# WRITTEN INSTRUCTION
Reproduce every one of the lines below word for word, keeping their order and leaving nothing out.

# EXTRACTED ENTRIES
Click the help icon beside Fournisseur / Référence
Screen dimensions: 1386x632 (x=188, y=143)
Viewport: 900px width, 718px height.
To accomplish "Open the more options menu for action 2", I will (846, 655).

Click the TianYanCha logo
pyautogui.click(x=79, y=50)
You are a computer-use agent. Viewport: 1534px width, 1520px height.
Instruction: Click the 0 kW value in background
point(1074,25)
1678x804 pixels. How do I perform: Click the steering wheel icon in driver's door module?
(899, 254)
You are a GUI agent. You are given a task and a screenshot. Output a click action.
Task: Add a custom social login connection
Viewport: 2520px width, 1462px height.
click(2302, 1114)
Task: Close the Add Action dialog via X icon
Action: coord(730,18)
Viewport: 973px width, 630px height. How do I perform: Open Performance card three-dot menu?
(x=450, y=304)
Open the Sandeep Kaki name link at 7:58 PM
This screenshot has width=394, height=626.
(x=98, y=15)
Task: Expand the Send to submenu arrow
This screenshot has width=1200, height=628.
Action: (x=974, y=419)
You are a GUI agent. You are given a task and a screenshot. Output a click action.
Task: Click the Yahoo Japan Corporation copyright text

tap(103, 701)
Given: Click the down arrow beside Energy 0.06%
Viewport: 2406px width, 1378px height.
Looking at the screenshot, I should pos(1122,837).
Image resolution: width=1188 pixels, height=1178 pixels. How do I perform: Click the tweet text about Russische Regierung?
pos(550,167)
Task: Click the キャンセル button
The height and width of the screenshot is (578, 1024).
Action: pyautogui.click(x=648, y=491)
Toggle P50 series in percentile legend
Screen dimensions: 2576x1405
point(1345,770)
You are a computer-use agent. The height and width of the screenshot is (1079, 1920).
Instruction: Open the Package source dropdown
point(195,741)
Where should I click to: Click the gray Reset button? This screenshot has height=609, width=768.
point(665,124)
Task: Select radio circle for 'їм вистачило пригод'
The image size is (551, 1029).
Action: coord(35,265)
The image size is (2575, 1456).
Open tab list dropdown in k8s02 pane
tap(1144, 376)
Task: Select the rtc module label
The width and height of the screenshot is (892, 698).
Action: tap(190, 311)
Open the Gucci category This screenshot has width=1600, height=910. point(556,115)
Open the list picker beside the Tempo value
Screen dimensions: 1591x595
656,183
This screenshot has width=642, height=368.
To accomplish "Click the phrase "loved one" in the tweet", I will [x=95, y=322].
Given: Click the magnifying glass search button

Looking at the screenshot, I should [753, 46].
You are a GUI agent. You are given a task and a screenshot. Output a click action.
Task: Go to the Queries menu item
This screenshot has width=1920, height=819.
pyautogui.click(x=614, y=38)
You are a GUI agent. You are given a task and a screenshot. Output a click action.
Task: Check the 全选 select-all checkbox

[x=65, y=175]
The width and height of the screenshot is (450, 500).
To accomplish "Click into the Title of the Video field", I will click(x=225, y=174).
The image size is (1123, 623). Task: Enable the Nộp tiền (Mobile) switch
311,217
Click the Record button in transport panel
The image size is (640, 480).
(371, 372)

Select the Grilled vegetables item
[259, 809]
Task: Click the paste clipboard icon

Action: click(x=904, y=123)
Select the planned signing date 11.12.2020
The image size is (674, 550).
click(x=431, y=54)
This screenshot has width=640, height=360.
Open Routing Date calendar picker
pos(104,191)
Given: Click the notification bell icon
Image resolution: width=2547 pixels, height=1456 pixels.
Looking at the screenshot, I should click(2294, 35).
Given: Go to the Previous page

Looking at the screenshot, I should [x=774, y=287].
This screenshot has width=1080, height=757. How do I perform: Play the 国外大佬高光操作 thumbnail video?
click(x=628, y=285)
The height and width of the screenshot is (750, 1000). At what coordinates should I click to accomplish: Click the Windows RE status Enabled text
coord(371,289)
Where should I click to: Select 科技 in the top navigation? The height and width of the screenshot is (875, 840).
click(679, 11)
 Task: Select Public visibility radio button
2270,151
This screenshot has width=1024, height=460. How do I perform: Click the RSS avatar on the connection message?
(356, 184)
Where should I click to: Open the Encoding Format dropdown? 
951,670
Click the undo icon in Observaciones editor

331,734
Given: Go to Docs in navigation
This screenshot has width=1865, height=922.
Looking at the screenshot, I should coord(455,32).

# IN RESPONSE
Click the help icon beside Fournisseur / Référence
Screen dimensions: 1386x632 (x=188, y=143)
Viewport: 900px width, 718px height.
To accomplish "Open the more options menu for action 2", I will (846, 655).

Click the TianYanCha logo
pyautogui.click(x=79, y=50)
You are a computer-use agent. Viewport: 1534px width, 1520px height.
Instruction: Click the 0 kW value in background
point(1074,25)
1678x804 pixels. How do I perform: Click the steering wheel icon in driver's door module?
(899, 254)
You are a GUI agent. You are given a task and a screenshot. Output a click action.
Task: Add a custom social login connection
Viewport: 2520px width, 1462px height.
click(2302, 1114)
Task: Close the Add Action dialog via X icon
Action: coord(730,18)
Viewport: 973px width, 630px height. How do I perform: Open Performance card three-dot menu?
(x=450, y=304)
Open the Sandeep Kaki name link at 7:58 PM
This screenshot has width=394, height=626.
(x=98, y=15)
Task: Expand the Send to submenu arrow
This screenshot has width=1200, height=628.
Action: (x=974, y=419)
You are a GUI agent. You are given a task and a screenshot. Output a click action.
Task: Click the Yahoo Japan Corporation copyright text

tap(103, 701)
Given: Click the down arrow beside Energy 0.06%
Viewport: 2406px width, 1378px height.
Looking at the screenshot, I should pos(1122,837).
Image resolution: width=1188 pixels, height=1178 pixels. How do I perform: Click the tweet text about Russische Regierung?
pos(550,167)
Task: Click the キャンセル button
The height and width of the screenshot is (578, 1024).
Action: pyautogui.click(x=648, y=491)
Toggle P50 series in percentile legend
Screen dimensions: 2576x1405
point(1345,770)
You are a computer-use agent. The height and width of the screenshot is (1079, 1920).
Instruction: Open the Package source dropdown
point(195,741)
Where should I click to: Click the gray Reset button? This screenshot has height=609, width=768.
point(665,124)
Task: Select radio circle for 'їм вистачило пригод'
The image size is (551, 1029).
Action: coord(35,265)
The image size is (2575, 1456).
Open tab list dropdown in k8s02 pane
tap(1144, 376)
Task: Select the rtc module label
The width and height of the screenshot is (892, 698).
Action: tap(190, 311)
Open the Gucci category This screenshot has width=1600, height=910. point(556,115)
Open the list picker beside the Tempo value
Screen dimensions: 1591x595
656,183
This screenshot has width=642, height=368.
To accomplish "Click the phrase "loved one" in the tweet", I will [x=95, y=322].
Given: Click the magnifying glass search button

Looking at the screenshot, I should [753, 46].
You are a GUI agent. You are given a task and a screenshot. Output a click action.
Task: Go to the Queries menu item
This screenshot has width=1920, height=819.
pyautogui.click(x=614, y=38)
You are a GUI agent. You are given a task and a screenshot. Output a click action.
Task: Check the 全选 select-all checkbox

[x=65, y=175]
The width and height of the screenshot is (450, 500).
To accomplish "Click into the Title of the Video field", I will click(x=225, y=174).
The image size is (1123, 623). Task: Enable the Nộp tiền (Mobile) switch
311,217
Click the Record button in transport panel
The image size is (640, 480).
(371, 372)

Select the Grilled vegetables item
[259, 809]
Task: Click the paste clipboard icon

Action: click(x=904, y=123)
Select the planned signing date 11.12.2020
The image size is (674, 550).
click(x=431, y=54)
This screenshot has width=640, height=360.
Open Routing Date calendar picker
pos(104,191)
Given: Click the notification bell icon
Image resolution: width=2547 pixels, height=1456 pixels.
Looking at the screenshot, I should click(2294, 35).
Given: Go to the Previous page

Looking at the screenshot, I should [x=774, y=287].
This screenshot has width=1080, height=757. How do I perform: Play the 国外大佬高光操作 thumbnail video?
click(x=628, y=285)
The height and width of the screenshot is (750, 1000). At what coordinates should I click to accomplish: Click the Windows RE status Enabled text
coord(371,289)
Where should I click to: Select 科技 in the top navigation? The height and width of the screenshot is (875, 840).
click(679, 11)
 Task: Select Public visibility radio button
2270,151
This screenshot has width=1024, height=460. How do I perform: Click the RSS avatar on the connection message?
(356, 184)
Where should I click to: Open the Encoding Format dropdown? 
951,670
Click the undo icon in Observaciones editor

331,734
Given: Go to Docs in navigation
This screenshot has width=1865, height=922.
Looking at the screenshot, I should coord(455,32).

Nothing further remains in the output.